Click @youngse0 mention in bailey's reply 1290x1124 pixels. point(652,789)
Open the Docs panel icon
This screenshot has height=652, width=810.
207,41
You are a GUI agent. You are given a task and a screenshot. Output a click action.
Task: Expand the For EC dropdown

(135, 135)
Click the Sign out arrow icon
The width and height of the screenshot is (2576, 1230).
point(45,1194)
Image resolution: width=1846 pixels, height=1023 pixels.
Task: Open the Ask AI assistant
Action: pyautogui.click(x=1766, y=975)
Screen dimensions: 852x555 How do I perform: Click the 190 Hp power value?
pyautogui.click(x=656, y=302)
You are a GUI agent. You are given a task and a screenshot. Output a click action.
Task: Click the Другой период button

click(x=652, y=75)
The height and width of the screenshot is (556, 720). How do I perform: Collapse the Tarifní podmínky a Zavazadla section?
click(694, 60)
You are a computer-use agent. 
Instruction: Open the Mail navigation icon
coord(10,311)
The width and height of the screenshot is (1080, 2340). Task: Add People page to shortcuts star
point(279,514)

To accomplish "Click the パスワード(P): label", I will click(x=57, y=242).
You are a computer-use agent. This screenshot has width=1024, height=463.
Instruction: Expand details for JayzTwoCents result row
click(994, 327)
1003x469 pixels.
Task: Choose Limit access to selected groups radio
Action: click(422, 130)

#### What you are asked to do
Quote only the lines from the line containing "The width and height of the screenshot is (1080, 2340)." through the end of the listing, please, keeping both the first and the last line.

#### Result of this task
The width and height of the screenshot is (1080, 2340). Task: Add People page to shortcuts star
point(279,514)

To accomplish "Click the パスワード(P): label", I will click(x=57, y=242).
You are a computer-use agent. This screenshot has width=1024, height=463.
Instruction: Expand details for JayzTwoCents result row
click(994, 327)
1003x469 pixels.
Task: Choose Limit access to selected groups radio
Action: click(422, 130)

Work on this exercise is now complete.